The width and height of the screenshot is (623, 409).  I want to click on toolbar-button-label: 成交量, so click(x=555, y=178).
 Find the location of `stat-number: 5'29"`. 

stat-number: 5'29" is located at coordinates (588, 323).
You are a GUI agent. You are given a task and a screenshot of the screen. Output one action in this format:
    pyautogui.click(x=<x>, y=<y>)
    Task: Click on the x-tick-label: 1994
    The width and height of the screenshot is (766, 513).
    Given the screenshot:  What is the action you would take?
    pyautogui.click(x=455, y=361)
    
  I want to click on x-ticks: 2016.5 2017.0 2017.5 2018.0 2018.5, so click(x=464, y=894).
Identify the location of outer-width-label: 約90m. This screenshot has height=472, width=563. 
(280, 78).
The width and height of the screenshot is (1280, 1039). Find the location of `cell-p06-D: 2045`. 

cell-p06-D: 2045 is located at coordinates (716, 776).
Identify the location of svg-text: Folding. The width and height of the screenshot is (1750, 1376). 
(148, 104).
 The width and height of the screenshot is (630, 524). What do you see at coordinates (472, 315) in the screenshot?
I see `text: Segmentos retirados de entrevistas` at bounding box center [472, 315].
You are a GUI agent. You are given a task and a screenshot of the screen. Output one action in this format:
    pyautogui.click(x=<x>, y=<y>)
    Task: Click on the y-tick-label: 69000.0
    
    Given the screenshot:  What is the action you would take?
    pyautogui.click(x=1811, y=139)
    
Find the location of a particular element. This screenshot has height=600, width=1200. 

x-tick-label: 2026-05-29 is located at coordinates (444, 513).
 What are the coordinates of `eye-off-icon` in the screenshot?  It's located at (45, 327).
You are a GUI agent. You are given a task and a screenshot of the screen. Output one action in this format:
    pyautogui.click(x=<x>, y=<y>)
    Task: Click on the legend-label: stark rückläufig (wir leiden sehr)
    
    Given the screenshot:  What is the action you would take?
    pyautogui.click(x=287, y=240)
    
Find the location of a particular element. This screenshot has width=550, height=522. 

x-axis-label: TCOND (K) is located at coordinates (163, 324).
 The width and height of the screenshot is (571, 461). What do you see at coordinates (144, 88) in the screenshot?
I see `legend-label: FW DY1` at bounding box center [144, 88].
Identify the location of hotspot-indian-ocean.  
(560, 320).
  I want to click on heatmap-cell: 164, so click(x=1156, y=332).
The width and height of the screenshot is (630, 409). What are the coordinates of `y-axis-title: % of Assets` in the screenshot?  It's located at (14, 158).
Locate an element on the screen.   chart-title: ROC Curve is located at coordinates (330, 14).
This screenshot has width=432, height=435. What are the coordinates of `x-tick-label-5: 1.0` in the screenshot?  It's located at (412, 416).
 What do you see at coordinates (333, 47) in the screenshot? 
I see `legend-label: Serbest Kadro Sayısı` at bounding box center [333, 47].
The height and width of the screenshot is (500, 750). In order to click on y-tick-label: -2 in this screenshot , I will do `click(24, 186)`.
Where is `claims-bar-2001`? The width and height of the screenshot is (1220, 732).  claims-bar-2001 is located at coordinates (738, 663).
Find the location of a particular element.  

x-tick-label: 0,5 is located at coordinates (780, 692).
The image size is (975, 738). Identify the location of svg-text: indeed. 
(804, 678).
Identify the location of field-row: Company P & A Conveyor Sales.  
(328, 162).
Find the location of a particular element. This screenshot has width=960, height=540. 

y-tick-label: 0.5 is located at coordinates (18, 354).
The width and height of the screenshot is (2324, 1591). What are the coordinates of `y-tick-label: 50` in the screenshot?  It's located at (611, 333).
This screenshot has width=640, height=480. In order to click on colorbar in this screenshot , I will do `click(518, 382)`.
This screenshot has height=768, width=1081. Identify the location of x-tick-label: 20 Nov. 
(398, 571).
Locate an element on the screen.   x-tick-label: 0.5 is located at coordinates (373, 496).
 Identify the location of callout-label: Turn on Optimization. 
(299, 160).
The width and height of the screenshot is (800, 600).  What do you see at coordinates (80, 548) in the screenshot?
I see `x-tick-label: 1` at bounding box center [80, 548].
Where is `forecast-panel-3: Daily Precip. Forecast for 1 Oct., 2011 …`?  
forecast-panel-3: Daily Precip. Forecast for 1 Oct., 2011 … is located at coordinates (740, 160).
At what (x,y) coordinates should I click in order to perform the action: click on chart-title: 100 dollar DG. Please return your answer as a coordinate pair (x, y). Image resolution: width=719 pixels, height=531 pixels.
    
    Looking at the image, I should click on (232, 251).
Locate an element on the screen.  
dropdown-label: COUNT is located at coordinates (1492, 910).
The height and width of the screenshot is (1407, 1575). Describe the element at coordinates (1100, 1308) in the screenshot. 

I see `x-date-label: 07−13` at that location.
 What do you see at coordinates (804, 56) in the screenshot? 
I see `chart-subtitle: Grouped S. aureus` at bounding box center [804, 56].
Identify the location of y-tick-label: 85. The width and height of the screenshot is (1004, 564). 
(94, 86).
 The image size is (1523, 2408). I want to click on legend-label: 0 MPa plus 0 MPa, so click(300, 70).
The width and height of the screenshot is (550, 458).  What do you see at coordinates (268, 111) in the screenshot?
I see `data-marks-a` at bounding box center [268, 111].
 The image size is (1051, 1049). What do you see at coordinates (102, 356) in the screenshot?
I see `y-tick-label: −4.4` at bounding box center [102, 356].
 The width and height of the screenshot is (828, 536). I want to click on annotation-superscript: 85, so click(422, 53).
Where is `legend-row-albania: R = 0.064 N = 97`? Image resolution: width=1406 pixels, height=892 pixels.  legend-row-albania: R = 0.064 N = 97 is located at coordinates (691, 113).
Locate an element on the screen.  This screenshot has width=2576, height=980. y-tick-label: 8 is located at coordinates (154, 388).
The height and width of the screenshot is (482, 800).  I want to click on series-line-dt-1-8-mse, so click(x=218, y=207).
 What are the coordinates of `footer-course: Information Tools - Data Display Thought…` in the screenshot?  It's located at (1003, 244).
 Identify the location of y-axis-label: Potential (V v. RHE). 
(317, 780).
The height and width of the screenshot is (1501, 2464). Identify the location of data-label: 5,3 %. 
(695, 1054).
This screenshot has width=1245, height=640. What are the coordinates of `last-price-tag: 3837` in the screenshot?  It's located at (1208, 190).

* ACTIVITY *
From the records, pull out verbatim the part that opens with the line containing "The width and height of the screenshot is (800, 600)." and closes with the line containing "forecast-panel-3: Daily Precip. Forecast for 1 Oct., 2011 … is", including both of those lines.

* SOLUTION TO THIS TASK *
The width and height of the screenshot is (800, 600).  What do you see at coordinates (80, 548) in the screenshot?
I see `x-tick-label: 1` at bounding box center [80, 548].
Where is `forecast-panel-3: Daily Precip. Forecast for 1 Oct., 2011 …`?  
forecast-panel-3: Daily Precip. Forecast for 1 Oct., 2011 … is located at coordinates (740, 160).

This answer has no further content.